The study, which was sponsored by Regeneron, was presented in a late breaking oral abstract session at the annual meeting of the American Academy of Allergy, Asthma, and Immunology, held virtually this year.
“REGN1908-1909 contains antibodies against Fel d 1, the major cat allergen, and here we show that it quickly and lastingly reduces acute bronchoconstriction in people with cat allergy,” lead author Frederic J. de Blay, MD, Strasbourg University Hospital, France, said in an interview.
Dr. de Blay admitted he is “quite excited” about the results.
“This study was performed in an environmental exposure chamber, and we clearly demonstrate that these antibodies decrease the asthmatic response to cat allergen within 8 days, and that these effects last 3 months. I never saw that in my life. I was a little bit skeptical at first, so to obtain such robust results after just 8 days, after just one injection, I was very surprised,” he said.

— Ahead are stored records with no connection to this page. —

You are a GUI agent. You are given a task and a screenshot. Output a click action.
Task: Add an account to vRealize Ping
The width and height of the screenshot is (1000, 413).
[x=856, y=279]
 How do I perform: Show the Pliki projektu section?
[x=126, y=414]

Dr. de Blay and his team screened potential participants to make sure they were cat allergic by exposing them to cat allergen for up to 2 hours while they were in the environmental exposure chamber. To be eligible for the study, participants had to show an early asthmatic response (EAR), defined as a reduction in forced expiratory volume in 1 second (FEV1) of at least 20% from baseline.
The participants were then randomized to receive either single-dose REGN1908-1909, 600 mg, subcutaneously (n = 29 patients) or placebo (n = 27 patients) prior to cat-allergen exposure in the controlled environmental chamber.

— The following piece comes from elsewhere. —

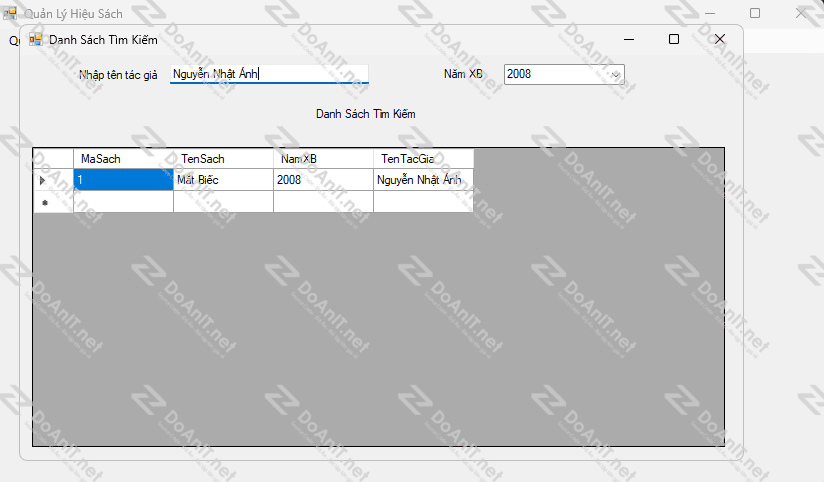This screenshot has width=824, height=482.
Task: Click the grid's top-left select-all corner
Action: point(43,159)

Dr. de Blay developed the chamber used in the study: the ALYATEC environmental exposure chamber.
“The chamber is 60 meters square, or 150 cubic meters, and can accommodate 20 patients. We are able to nebulize cat allergen, mice allergen, or whatever we wish to study so we can standardize the exposure. We can control the particle size and the amount so we know the exact amount of allergen that the patient has been exposed to,” he explained.

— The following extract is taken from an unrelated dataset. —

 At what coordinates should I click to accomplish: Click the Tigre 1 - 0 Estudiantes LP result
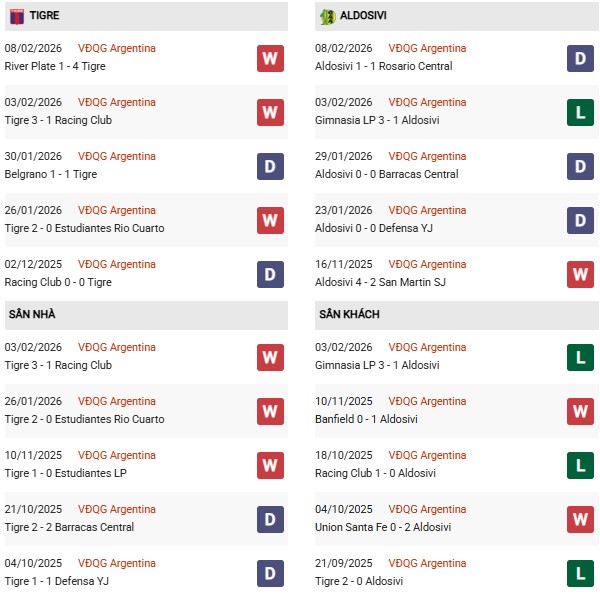coord(66,473)
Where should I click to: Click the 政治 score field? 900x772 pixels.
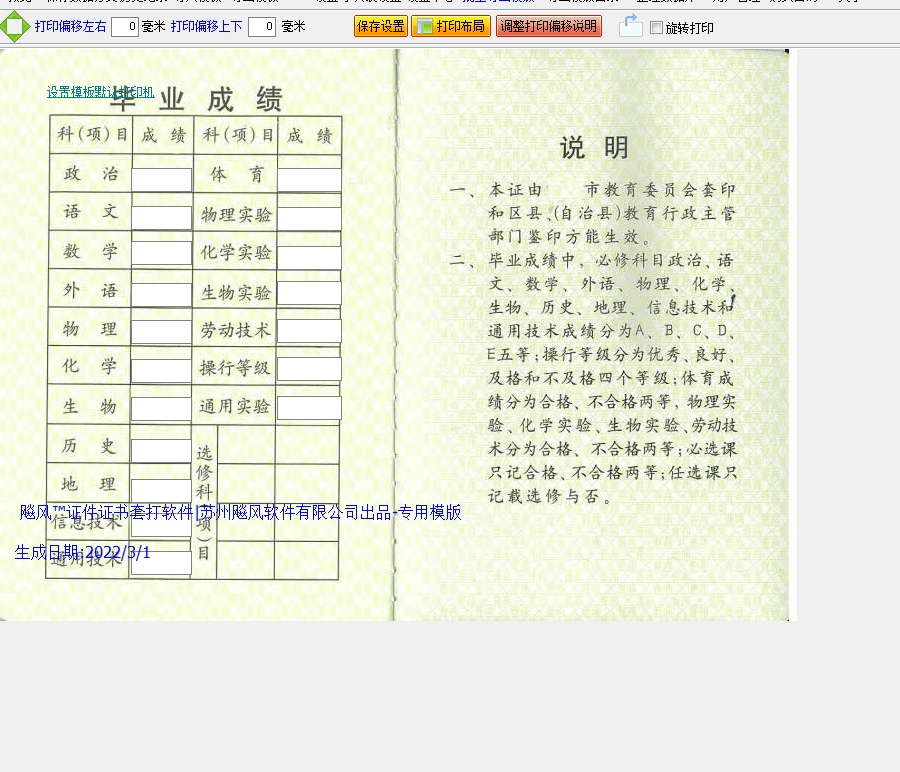pyautogui.click(x=161, y=180)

To test the efficacy of REGN1908-1909 in reducing acute bronchoconstriction, or EAR, the researchers measured FEV1 at baseline, and on days 8, 29, 57, and 85 in both groups. During each exposure, measurements were taken every 10 minutes for periods that lasted up to 4 hours.
They found that the probability of remaining in the chamber with no asthmatic response was substantially elevated in the group treated with REGN1908-1909.
Compared with placebo, REGN1908-1909 significantly increased the median time to EAR, from 51 minutes at baseline to more than 4 hours on day 8, (hazard ratio [HR], 0.36; P < .0083), day 29 (HR, 0.24; P < .0001), day 57 (HR, 0.45; P = .0222), and day 85 (HR, 0.27; P = .0003).
The FEV1 area under the curve (AUC) was also better with REGN1908-1909 than with placebo at day 8 (15.2% vs. 1.6%; P < .001). And a single dose reduced skin-test reactivity to cat allergen at 1 week, which persisted for up to 4 months.
In addition, participants who received REGN1908-1909 were able to tolerate a threefold higher amount of the cat allergen than those who received placebo (P = .003).
“We initially gave 40 nanograms of cat allergen, and then 8 days later they were able to stay longer in the chamber and inhale more of the allergen, to almost triple the amount they had originally been given. That 40 nanograms is very close to real world exposure,” Dr. de Blay noted.
Regeneron plans to start a phase 3 trial soon, he reported.